Очень я жалел потом, что не взял с собой карманного магнитофона. Исправил эту оплошность через несколько дней, идя уже на персональное, так сказать, с глазу на глаз, собеседование с Перминовой. Достали мне друзья крохотный магнитофончик, я его пристроил где-то под пиджаком, микрофончик присобачил в боковом кармане. Отрепетировал, на каком расстоянии лучше всего слышно человеческую речь, включал, выключал, проверял… Мимо обкомовского часового шел с некоторым трепетом: а вдруг что-либо заметит?..
Зашел к Перминовой. Преподнес ей букетик ландышей (гнилая интеллигентность!), сел, расстегнул пиджак, подождал, пока она что-то писала. Когда она окончила и подняла на меня глаза, я сунул руку в боковой карман и включил микрофончик.
— Что? Сердце болит? — участливо спросила она.

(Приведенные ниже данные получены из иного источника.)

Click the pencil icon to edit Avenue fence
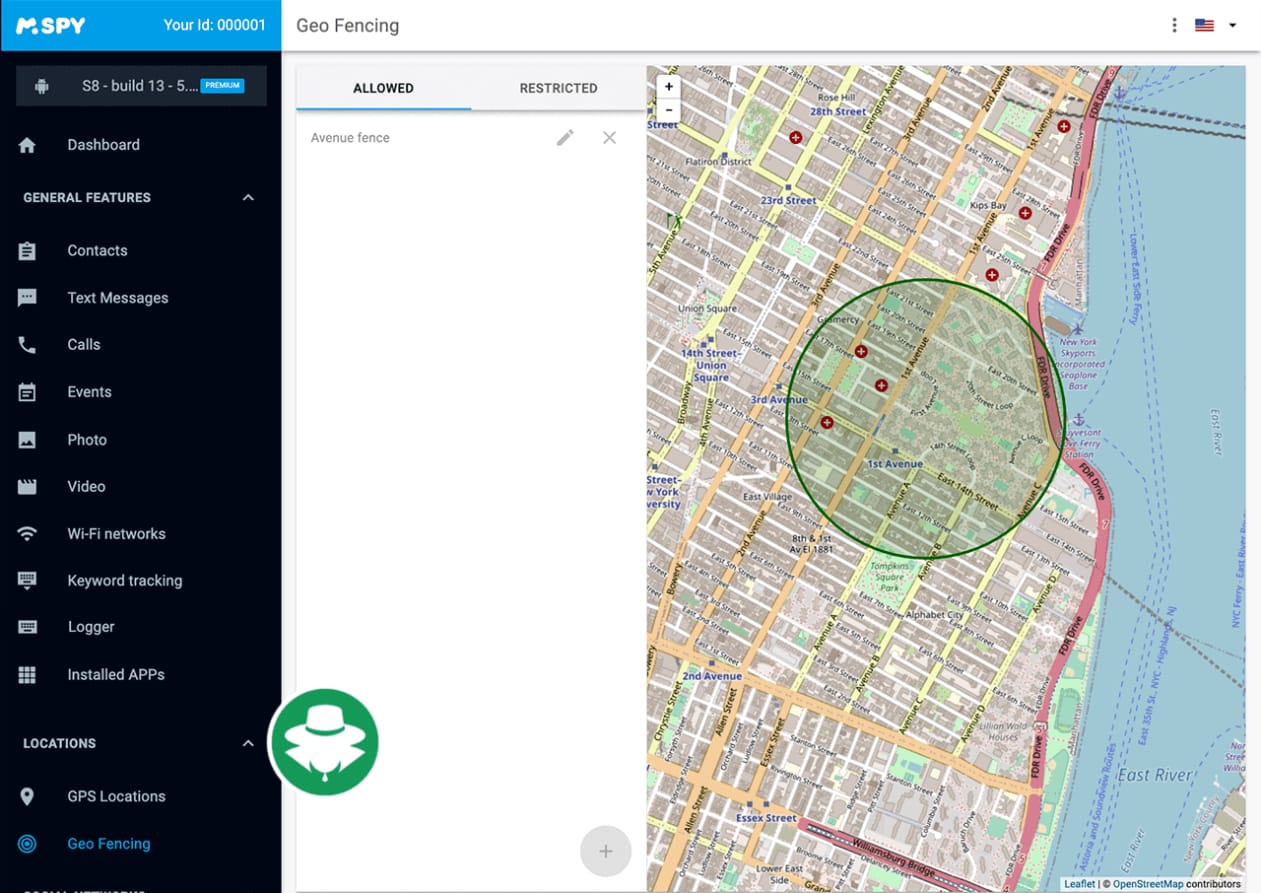 click(x=565, y=138)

Через час я сломя голову мчался домой. Увы, полное фиаско: перед отходом я забыл поменять батарейки, и из всего разговора осталось только это самое «сердце болит» и еще пять-шесть ничего не значащих вводных фраз. Я чуть не плакал от обиды.
На этой беседе: Перминова — за столом, я — на стуле по другую сторону стола, между нами — ландыши в стаканчике из-под карандашей — и закончилось мое тридцатилетнее пребывание в партии. Вернее, общение с ней.
Расставание мое с партией, сиречь с Перминовой, прошло несколько натянуто. Я сказал, что у меня с 20-го путевка в Дом творчества и нельзя ли намекнуть тов. Ботвину, первому секретарю, что очень хорошо было бы, если бы бюро обкома не откладывалось бы и до моего отъезда — мое дело…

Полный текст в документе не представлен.